Julie Sauvé

Personal information
- Born: September 27, 1952 Montreal, Canada
- Died: April 7, 2020 (aged 67) Laval, Quebec, Canada

Sport
- Sport: Synchronised swimming

= Julie Sauvé =

Canadian synchronized swimming coach (1952–2020)

Julie Sauvé (/fr/; 27 September 1952 – 7 April 2020) was a Canadian synchronized swimming coach. Sauvé began her coaching career with the Club Aquatique Montréal Olympique in the 1970s before joining the Canadian synchronized swimming team in 1982. She continued to coach at the Club Aquatique Montréal Olympique until she was fired in 1993. While with the Canadian synchronized swimming team, Sauvé coached Olympic medallists Sylvie Fréchette, Penny Vilagos and Vicky Vilagos. After leaving the Canadian team in 2012, Sauvé coached the synchronized swimming teams of Brazil and Singapore during the remainder of the 2010s. Sauvé was inducted into Canada's Sports Hall of Fame in 2006 and the Canadian Olympic Hall of Fame in 2012.

==Early life and career==
Sauvé was born in Montreal, Quebec, on 27 September 1952. Growing up, Sauvé became a synchronized swimmer for the Club Aquatique Montréal Olympique before becoming a coach there in the 1970s. As a synchronized swimming coach, Sauvé began to coach Sylvie Fréchette in 1976 before she joined the Canadian synchronized swimming team in 1982. While Sauvé coached Fréchette during the 1980s and 1990s, Fréchette won gold at the 1991 World Aquatics Championships. In international competitions, Sauvé coached Fréchette when she won gold medals at the 1986 Commonwealth Games, 1990 Commonwealth Games and 1992 Summer Olympics. Sauvé continued to coach synchronized swimming for the Club Aquatique Montréal Olympique until she was fired in 1993. The Montreal swimming club cited several reasons for Sauvé's firing, including focusing only on the best athletes and going over budget.

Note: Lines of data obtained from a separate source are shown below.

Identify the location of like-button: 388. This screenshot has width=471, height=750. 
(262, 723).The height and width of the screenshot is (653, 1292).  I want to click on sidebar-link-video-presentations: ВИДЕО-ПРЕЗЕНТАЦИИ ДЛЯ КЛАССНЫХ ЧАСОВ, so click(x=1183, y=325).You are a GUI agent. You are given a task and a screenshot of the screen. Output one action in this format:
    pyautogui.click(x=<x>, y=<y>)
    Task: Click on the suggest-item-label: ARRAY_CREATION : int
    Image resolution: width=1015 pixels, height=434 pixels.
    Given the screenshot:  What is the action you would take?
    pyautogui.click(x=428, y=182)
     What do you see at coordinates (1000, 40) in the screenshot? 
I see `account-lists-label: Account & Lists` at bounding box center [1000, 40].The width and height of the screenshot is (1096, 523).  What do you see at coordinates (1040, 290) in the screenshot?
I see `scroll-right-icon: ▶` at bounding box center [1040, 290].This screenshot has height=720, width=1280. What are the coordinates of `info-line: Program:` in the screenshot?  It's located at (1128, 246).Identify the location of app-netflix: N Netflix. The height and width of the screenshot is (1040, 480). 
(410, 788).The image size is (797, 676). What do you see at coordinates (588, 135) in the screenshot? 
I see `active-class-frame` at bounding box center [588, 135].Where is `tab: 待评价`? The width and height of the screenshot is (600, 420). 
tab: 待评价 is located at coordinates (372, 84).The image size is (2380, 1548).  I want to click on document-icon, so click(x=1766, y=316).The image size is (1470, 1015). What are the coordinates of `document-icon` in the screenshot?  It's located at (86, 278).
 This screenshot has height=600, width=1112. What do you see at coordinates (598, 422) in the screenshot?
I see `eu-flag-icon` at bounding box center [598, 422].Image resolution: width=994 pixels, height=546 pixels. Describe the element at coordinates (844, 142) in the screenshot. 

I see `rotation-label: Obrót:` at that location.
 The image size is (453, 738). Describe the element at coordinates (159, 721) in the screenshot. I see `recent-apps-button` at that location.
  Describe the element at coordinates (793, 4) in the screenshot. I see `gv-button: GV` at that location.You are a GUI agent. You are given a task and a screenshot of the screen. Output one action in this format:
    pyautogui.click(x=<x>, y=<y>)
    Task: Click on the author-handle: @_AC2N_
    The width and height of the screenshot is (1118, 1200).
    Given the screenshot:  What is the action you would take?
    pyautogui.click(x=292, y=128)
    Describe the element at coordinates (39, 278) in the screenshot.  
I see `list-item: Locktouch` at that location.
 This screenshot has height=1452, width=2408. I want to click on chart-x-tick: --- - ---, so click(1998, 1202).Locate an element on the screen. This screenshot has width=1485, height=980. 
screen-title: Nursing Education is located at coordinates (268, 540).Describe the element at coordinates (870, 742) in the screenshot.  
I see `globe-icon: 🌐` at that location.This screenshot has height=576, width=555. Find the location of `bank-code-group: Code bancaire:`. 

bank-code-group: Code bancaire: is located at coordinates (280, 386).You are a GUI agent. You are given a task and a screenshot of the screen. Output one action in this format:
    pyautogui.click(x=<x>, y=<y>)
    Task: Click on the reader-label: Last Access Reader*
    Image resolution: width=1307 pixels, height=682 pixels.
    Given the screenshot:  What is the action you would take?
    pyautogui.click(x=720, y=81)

Apart from coaching Fréchette, Sauvé coached the team of Penny Vilagos and Vicky Vilagos during the 1980s and 1990s. During this time period, the Vilagos siblings won multiple synchronized swimming championships in Canada and silver at the 1992 Summer Olympics. In team events, Sauvé's synchronized swimmers won silver at the 1996 Summer Olympics and two gold medals at the 2011 Pan American Games. Sauvé was also one of the coaches for the Canadian synchronized swimming team that went to the 2012 Summer Olympics.

In 2012, Sauvé retired from synchronized swimming after declining to stay with Canada for an additional four years. After leaving the Canadian team, Sauvé turned down offers by multiple European and Asian countries. In 2014, Sauvé returned to synchronized swimming to train Brazil's team for the 2016 Summer Olympics. In 2017, Sauvé became the coach of the Singaporean synchronized swimming team. With Singapore, Sauvé and her athletes appeared at the 2017 World Aquatics Championships and 2019 World Aquatics Championships. In international events, Sauvé's athletes won seven medals at the 2017 Southeast Asian Games and participated at the 2018 Asian Games.

==Honours and personal life==
In 2006, Sauvé was inducted into Canada's Sports Hall of Fame. Additional halls of fame that Sauvé was named into include the Canadian Olympic Hall of Fame in 2012 and the Quebec Sports Hall of Fame in 2015. On 7 April 2020, Sauvé died in Laval, Quebec.